Motoki and his colleagues believe the bias stems from either the training data or ChatGPT's algorithm.

"The most likely scenario is that both sources of bias influence ChatGPT's output to some degree, and disentangling these two components (training data versus algorithm), although not trivial, surely is a relevant topic for future research," they concluded in their study.

The Register asked OpenAI for comment and it pointed us to a paragraph from a February 2023 blog post that opens "many are rightly worried about biases in the design and impact of AI systems" and then refers to an excerpt of the outfit's guidelines [PDF].
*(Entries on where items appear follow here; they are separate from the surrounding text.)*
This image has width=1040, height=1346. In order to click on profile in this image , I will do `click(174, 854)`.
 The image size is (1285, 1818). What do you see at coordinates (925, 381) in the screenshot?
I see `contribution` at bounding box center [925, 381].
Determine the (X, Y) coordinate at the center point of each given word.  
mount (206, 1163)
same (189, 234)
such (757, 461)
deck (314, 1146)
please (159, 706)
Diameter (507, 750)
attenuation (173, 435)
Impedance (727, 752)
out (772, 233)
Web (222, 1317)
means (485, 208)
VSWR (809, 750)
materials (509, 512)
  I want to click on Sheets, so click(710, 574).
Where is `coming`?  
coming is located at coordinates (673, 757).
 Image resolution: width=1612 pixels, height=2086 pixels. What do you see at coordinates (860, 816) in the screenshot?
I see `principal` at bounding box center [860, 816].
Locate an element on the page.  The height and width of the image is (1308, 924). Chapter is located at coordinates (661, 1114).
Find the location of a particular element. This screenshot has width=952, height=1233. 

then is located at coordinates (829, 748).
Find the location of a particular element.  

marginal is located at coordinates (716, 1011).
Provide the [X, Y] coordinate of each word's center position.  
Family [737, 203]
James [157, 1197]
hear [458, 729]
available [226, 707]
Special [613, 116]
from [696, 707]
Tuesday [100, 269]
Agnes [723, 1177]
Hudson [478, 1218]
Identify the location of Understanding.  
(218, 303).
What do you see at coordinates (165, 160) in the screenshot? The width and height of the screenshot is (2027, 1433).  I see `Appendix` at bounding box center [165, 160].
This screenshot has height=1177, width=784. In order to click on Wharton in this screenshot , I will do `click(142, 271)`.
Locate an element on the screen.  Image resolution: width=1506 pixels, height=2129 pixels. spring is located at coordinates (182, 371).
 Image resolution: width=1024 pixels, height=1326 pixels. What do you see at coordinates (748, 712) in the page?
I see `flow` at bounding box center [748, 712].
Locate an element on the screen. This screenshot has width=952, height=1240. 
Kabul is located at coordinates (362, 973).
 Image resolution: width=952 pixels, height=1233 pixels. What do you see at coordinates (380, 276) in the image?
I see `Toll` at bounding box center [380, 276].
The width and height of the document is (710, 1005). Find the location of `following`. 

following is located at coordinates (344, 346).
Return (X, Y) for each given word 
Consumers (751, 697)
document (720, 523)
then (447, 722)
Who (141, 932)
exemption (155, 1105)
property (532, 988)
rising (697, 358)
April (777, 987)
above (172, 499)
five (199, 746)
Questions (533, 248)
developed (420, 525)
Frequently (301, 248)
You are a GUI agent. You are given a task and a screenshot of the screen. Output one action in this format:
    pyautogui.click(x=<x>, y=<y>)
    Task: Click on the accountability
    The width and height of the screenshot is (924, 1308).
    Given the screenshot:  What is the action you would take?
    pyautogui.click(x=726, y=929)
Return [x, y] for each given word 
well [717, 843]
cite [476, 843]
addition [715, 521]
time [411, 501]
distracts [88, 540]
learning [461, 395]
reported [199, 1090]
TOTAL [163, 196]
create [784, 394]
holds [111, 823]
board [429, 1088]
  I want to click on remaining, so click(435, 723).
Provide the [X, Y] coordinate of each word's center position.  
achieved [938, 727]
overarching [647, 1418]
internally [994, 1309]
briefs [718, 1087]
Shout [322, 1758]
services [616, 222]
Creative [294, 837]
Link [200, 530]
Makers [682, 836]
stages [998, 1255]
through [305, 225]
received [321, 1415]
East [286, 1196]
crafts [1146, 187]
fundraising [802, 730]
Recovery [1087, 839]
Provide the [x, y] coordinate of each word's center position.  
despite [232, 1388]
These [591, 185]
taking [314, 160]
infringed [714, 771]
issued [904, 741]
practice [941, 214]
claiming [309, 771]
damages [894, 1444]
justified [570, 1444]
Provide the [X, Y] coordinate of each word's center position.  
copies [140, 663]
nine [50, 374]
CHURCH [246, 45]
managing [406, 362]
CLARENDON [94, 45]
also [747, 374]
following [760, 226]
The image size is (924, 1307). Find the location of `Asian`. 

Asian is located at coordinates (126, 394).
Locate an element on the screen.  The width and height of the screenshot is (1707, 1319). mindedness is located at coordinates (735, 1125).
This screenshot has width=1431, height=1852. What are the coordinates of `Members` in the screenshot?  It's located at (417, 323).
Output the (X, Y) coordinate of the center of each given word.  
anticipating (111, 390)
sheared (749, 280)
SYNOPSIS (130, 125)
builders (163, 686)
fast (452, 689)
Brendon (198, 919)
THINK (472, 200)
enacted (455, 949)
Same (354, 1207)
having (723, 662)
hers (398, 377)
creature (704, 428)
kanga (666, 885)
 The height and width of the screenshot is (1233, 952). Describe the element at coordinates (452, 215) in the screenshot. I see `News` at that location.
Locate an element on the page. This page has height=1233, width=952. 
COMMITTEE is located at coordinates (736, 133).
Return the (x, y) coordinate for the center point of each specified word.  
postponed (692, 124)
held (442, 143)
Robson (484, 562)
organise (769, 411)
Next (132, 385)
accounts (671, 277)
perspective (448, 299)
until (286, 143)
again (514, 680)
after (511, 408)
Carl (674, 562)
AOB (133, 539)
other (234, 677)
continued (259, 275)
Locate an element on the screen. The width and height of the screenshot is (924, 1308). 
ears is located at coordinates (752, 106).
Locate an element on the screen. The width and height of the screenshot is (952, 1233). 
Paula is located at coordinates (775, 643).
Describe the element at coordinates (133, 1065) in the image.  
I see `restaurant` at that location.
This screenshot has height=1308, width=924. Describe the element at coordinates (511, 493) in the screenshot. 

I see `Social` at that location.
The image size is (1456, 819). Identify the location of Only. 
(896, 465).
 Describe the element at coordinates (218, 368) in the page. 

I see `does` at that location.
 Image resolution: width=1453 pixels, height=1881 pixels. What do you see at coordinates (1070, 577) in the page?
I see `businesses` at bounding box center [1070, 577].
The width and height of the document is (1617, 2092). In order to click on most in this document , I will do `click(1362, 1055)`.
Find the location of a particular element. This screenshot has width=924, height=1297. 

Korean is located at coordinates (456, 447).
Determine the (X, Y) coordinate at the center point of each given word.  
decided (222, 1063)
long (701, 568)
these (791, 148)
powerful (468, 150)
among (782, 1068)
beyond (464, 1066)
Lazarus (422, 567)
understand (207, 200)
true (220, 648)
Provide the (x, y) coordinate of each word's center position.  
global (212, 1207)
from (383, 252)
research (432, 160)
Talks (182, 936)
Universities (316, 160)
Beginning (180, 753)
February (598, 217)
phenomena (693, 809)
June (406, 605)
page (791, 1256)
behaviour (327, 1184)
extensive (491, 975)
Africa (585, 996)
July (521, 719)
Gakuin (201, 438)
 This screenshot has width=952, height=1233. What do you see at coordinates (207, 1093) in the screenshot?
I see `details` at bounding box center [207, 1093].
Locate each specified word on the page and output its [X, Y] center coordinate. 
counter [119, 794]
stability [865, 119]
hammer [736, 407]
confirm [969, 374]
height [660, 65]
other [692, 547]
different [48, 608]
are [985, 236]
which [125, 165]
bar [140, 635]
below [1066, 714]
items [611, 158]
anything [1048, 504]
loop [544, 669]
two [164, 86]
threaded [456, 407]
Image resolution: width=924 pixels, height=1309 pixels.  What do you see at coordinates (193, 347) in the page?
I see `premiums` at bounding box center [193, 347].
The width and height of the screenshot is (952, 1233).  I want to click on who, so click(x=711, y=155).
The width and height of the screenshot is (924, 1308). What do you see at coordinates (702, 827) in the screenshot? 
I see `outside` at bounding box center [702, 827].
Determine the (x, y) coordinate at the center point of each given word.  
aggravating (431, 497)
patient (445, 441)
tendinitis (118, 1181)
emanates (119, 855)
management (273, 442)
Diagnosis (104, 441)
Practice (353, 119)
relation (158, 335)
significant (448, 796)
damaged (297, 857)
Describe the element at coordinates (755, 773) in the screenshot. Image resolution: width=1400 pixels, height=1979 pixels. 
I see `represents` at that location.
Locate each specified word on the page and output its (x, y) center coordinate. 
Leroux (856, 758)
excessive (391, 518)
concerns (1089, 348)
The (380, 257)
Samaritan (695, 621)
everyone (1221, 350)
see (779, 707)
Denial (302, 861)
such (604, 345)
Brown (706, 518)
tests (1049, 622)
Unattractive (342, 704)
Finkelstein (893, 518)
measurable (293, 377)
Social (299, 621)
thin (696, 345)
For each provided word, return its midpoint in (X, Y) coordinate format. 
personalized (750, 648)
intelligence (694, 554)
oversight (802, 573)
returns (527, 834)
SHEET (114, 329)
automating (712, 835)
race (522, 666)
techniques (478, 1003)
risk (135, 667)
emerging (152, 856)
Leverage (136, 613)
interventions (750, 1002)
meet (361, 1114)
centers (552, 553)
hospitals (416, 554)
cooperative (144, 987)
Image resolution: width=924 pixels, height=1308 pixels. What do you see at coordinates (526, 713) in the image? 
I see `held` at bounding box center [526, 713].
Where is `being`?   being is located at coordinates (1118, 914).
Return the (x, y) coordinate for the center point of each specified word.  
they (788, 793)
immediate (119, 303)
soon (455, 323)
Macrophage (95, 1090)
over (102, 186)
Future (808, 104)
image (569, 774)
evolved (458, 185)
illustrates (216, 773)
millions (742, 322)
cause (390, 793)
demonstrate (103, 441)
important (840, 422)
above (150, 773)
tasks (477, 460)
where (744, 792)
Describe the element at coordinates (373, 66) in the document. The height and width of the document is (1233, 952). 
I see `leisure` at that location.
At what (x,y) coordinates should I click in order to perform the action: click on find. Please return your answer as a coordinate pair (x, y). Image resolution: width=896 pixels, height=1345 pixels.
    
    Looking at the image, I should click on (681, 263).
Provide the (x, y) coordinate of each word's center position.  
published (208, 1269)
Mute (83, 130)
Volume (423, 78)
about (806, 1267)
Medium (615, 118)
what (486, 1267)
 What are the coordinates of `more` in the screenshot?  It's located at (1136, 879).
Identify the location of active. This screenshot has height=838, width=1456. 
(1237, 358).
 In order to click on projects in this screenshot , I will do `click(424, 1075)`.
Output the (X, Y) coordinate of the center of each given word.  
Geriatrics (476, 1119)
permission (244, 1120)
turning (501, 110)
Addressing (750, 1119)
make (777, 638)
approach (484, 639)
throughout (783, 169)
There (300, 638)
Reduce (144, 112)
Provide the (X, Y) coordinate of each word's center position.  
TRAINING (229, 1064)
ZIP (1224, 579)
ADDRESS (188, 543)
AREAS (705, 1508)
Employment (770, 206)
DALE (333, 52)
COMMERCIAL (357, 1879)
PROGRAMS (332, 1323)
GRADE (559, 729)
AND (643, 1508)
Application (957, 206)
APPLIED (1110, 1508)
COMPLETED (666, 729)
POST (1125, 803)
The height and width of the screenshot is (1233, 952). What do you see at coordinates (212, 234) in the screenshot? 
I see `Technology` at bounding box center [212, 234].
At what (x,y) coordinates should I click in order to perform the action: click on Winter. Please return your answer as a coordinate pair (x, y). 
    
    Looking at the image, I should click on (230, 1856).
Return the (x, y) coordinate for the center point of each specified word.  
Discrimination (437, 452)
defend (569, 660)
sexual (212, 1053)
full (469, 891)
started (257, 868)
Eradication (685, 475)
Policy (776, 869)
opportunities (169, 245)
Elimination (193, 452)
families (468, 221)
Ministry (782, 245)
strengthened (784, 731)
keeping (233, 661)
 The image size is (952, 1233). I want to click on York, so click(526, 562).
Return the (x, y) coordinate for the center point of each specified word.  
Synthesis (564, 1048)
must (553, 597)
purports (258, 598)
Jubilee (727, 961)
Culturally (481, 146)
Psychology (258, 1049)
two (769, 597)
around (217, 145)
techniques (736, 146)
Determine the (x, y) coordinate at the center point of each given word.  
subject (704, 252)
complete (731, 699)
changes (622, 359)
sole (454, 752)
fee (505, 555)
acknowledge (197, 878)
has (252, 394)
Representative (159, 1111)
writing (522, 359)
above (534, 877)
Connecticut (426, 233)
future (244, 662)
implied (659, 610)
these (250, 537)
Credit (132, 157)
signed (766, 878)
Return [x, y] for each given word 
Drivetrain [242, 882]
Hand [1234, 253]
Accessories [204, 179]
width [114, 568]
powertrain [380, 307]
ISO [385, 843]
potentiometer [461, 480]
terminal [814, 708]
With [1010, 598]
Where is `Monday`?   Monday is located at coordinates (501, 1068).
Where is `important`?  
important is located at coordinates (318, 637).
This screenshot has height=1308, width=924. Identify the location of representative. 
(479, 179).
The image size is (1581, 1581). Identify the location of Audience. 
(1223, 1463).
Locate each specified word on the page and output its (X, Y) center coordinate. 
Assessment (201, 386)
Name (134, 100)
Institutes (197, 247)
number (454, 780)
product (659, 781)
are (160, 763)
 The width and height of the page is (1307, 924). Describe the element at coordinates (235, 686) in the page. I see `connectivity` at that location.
That excerpt does not contain the word "bias", but does state "Currently, you should try to avoid situations that are tricky for the Assistant to answer (e.g. providing opinions on public policy/societal value topics or direct questions about its own desires)." ®

Updated with addendum

Some commentators have described the above ChatGPT bias study as flawed and problematic.

One issue is that it seems the academics to at least some degree – we're checking this – used OpenAI's Text-Davinci-003 model rather than a GPT-series for its interactions with "ChatGPT."

Then there are problems with the highly engineered nature of the prompts used, and also: testing the model against itself, rather than against humans with political leanings, was perhaps not the best approach. Testing the model by asking the same queries over and over also will not be that helpful: it won't generally improve nor clarify the output.

"In summary, it is possible that ChatGPT expresses liberal views to users, but this paper provides little evidence of it," argued AI Snake Oil's Arvind Narayanan and Sayash Kapoor.